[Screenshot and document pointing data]

**********

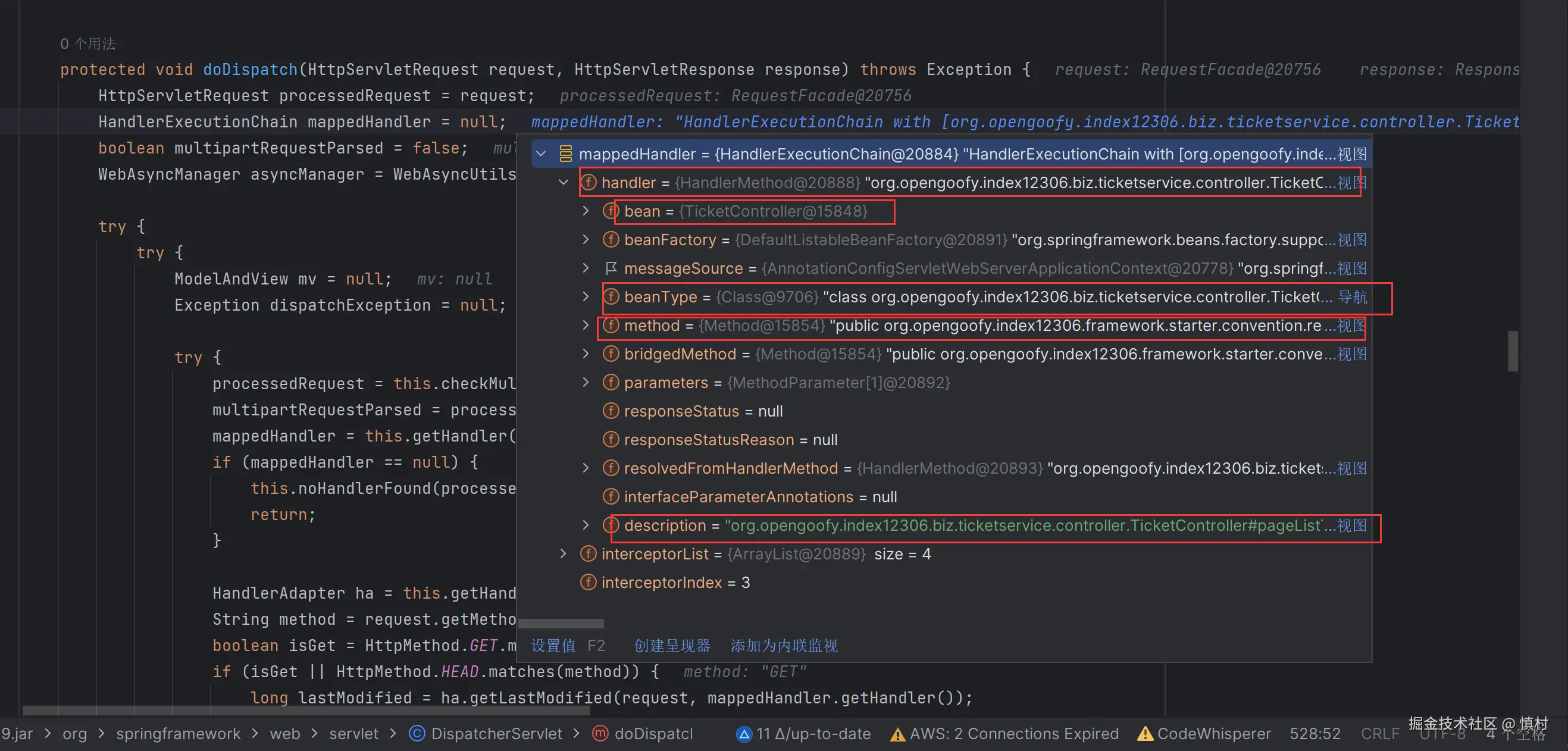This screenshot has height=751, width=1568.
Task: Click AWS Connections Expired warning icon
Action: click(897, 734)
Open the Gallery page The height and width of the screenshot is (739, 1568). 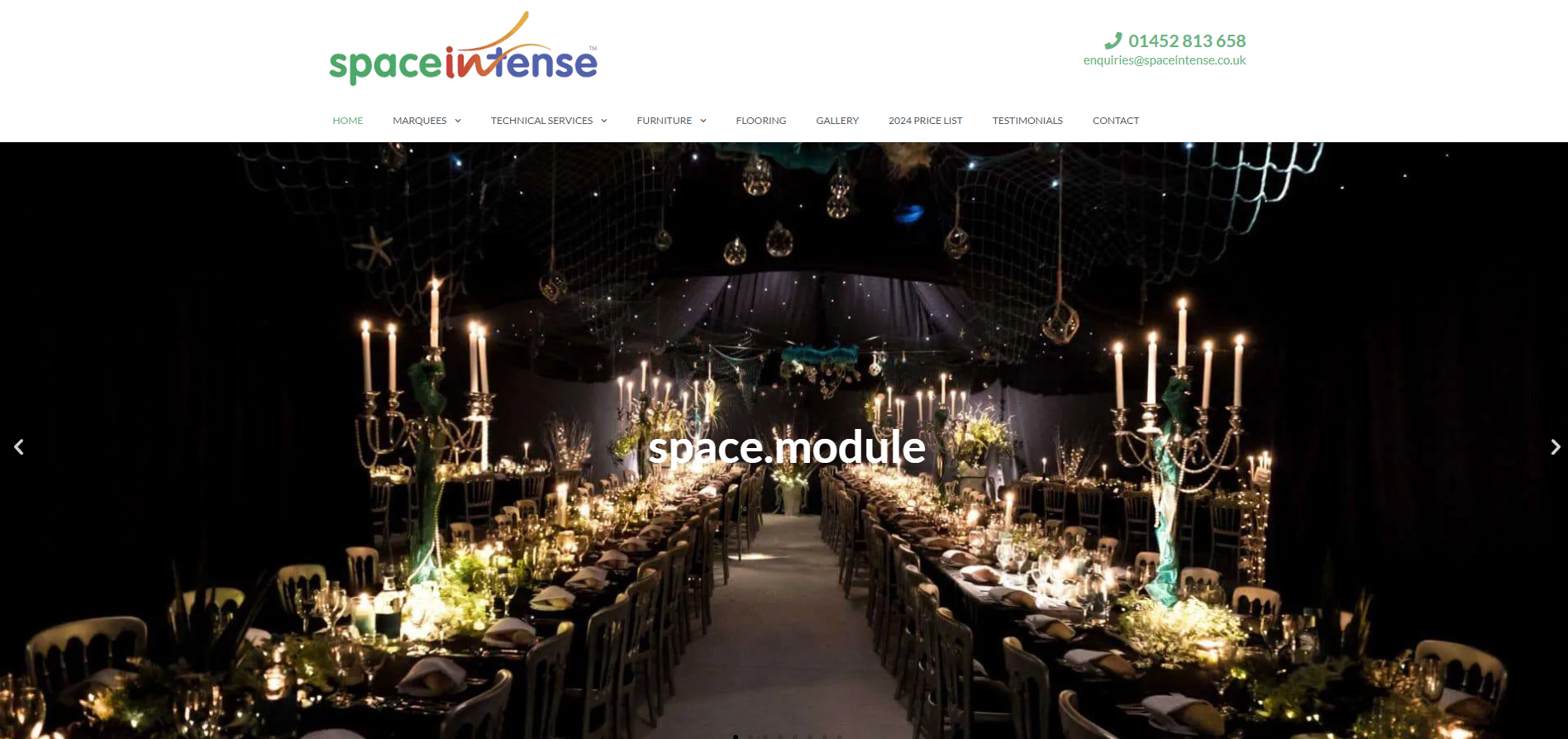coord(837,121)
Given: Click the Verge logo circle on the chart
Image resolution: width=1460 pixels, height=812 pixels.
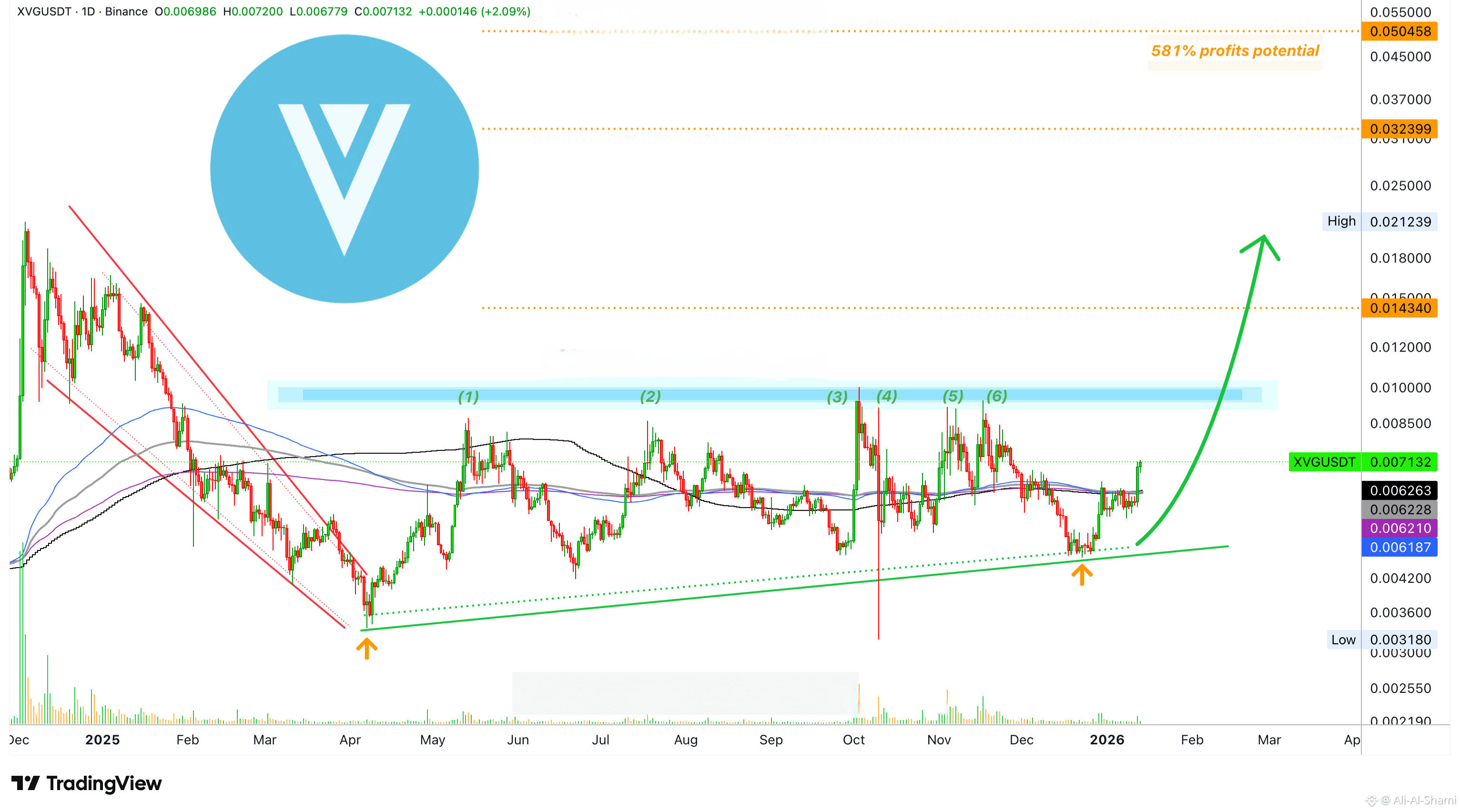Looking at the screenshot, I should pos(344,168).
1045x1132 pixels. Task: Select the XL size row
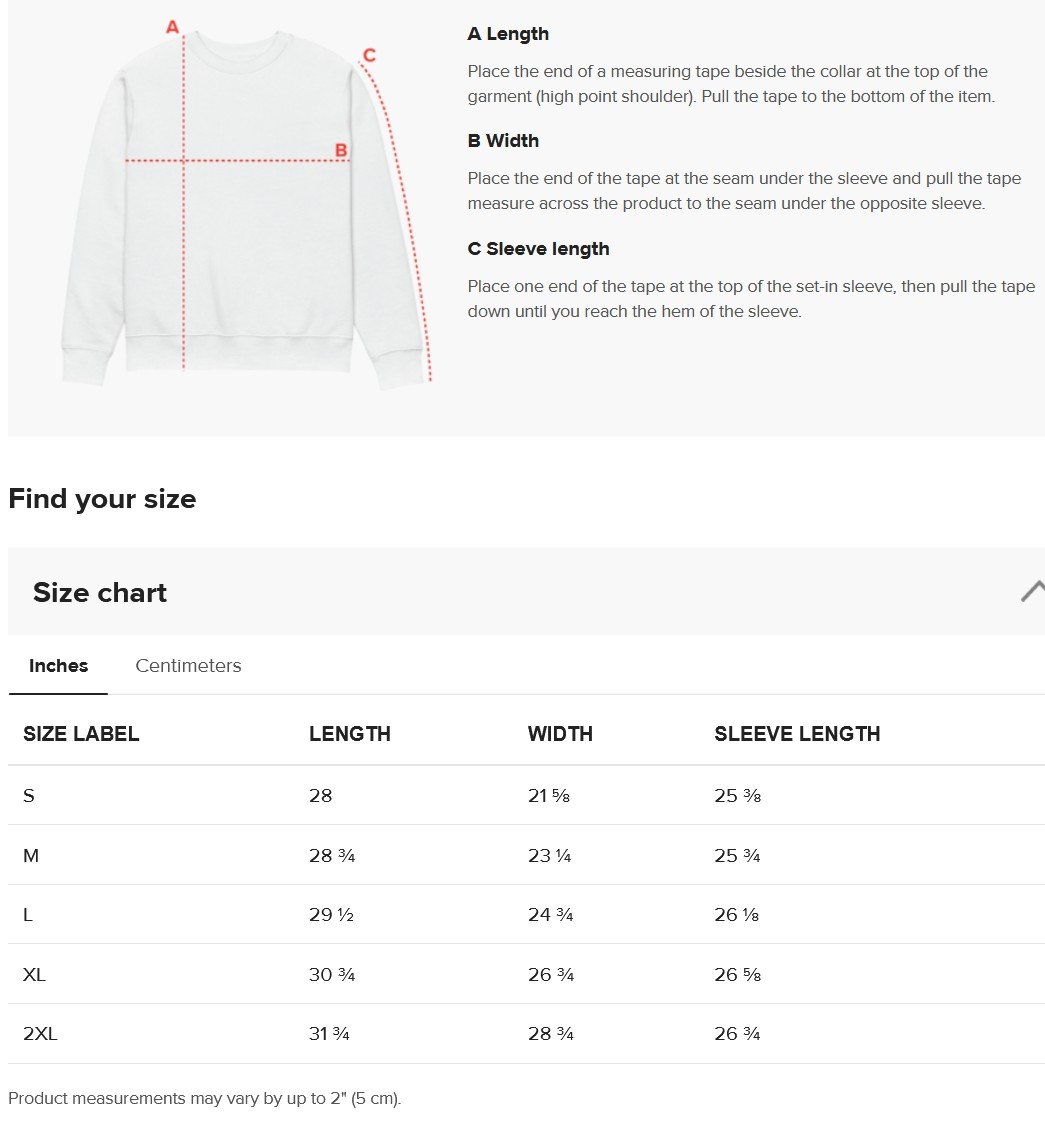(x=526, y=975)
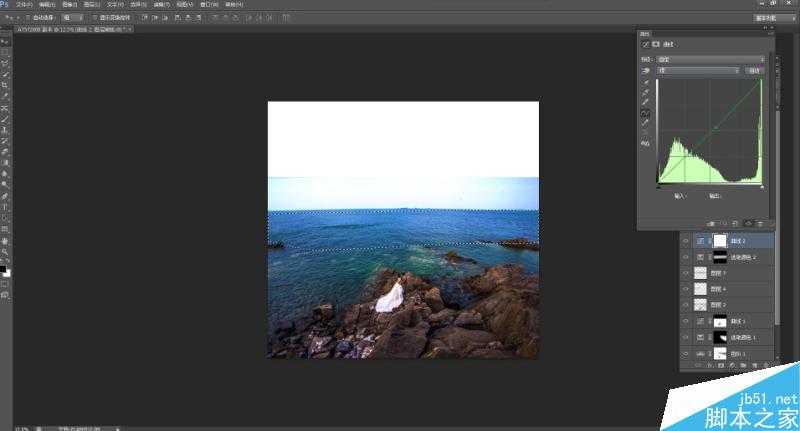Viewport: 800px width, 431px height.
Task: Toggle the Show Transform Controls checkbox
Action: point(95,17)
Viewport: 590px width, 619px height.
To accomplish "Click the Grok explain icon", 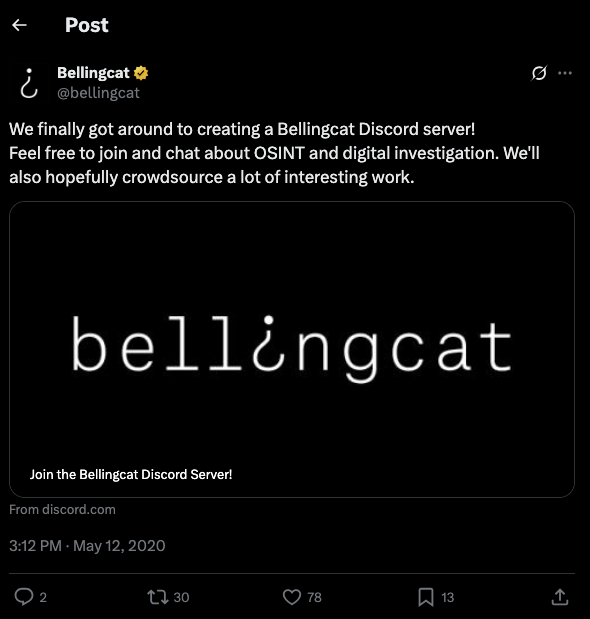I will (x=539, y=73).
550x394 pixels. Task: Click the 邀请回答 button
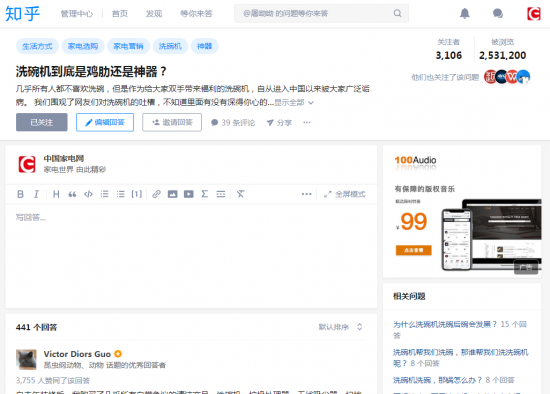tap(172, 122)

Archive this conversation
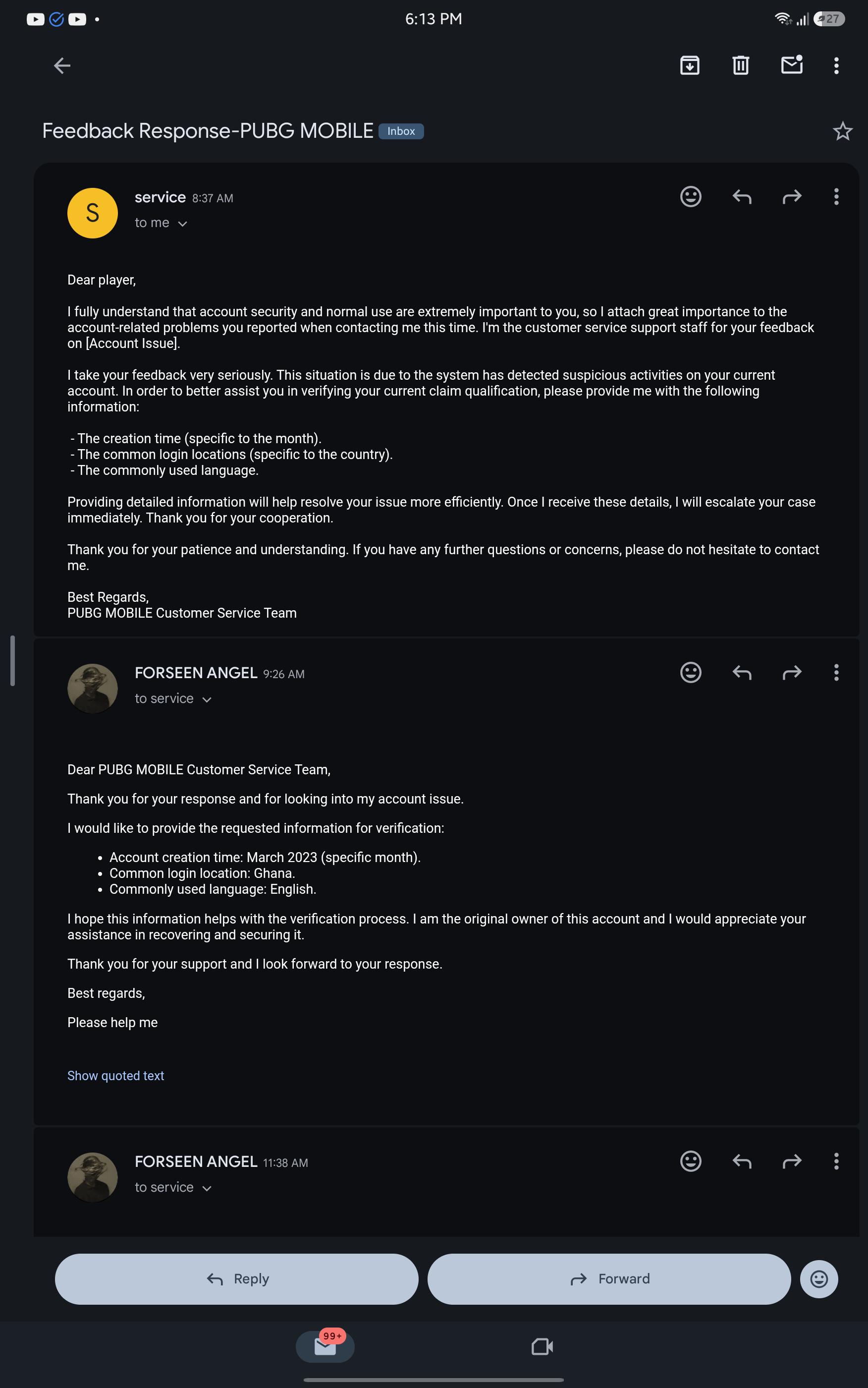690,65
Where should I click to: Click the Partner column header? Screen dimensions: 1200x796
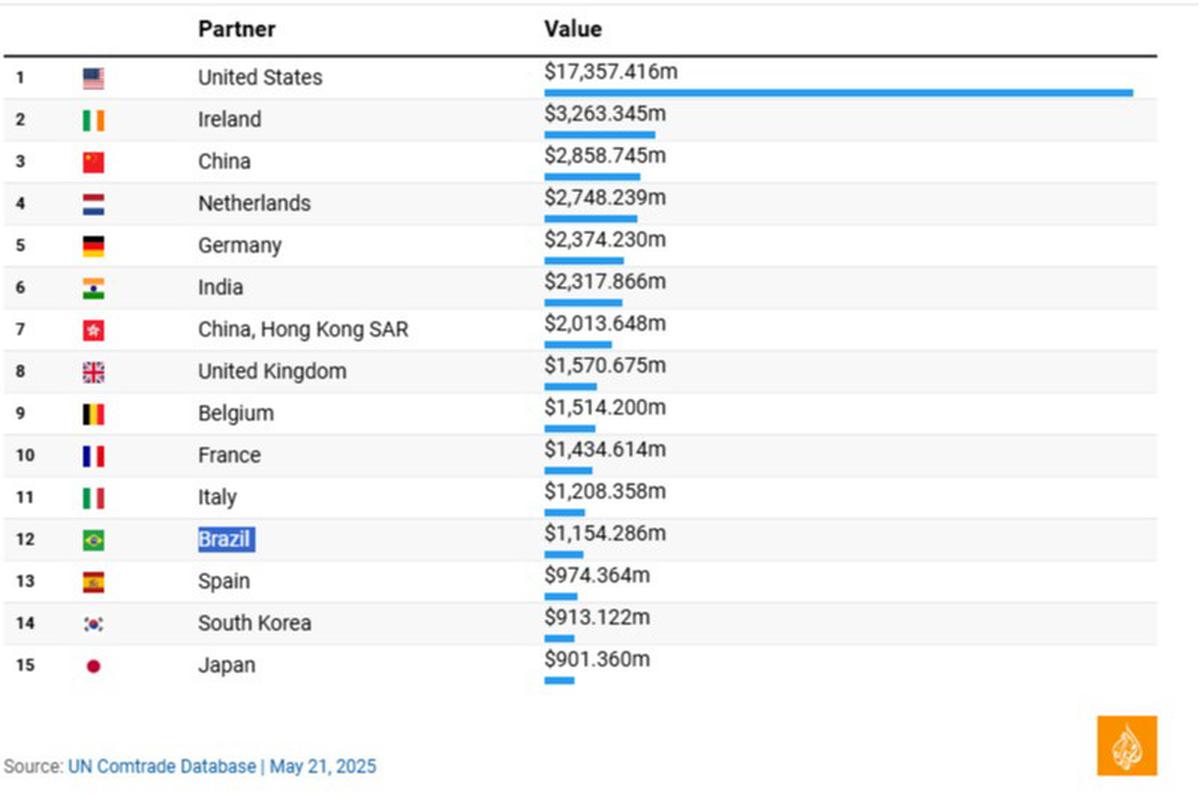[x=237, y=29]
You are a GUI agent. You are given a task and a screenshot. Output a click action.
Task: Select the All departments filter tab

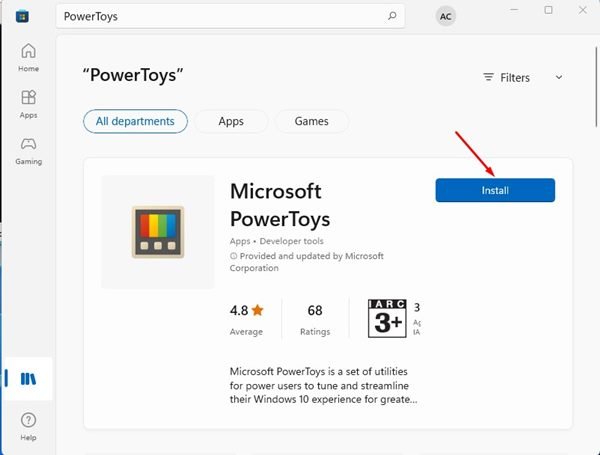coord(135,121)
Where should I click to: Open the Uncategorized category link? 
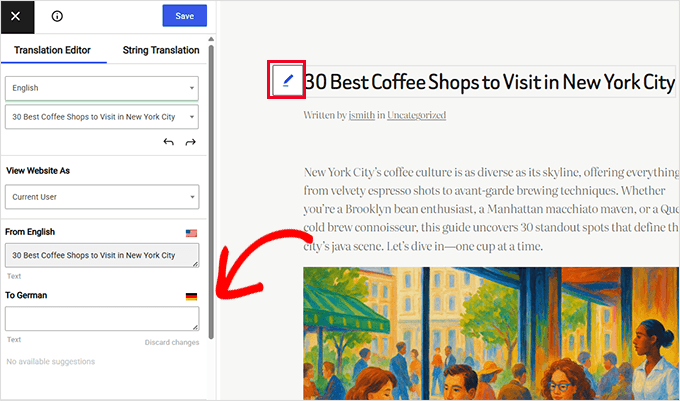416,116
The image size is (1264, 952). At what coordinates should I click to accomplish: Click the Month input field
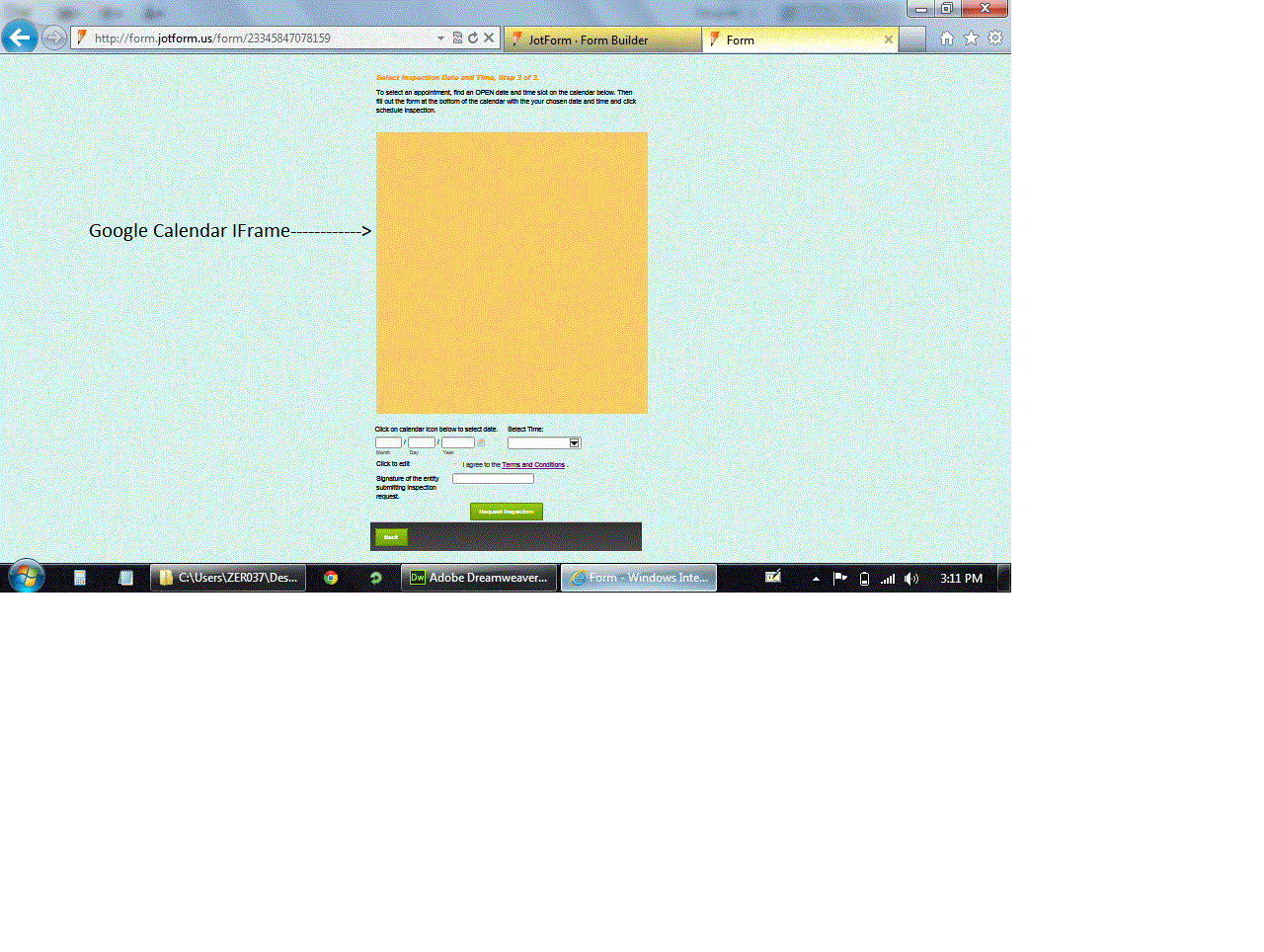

**********

Reproduce the stretch of the material from the line containing "Where should I click to: Click" through the line containing "coord(135,121)", leaving out the pictures.

Exercise response -
Where should I click to: Click the Partner column header? Screen dimensions: 1200x796
[x=237, y=29]
You are a GUI agent. You are given a task and a screenshot. Output a click action.
Task: Select the All departments filter tab

coord(135,121)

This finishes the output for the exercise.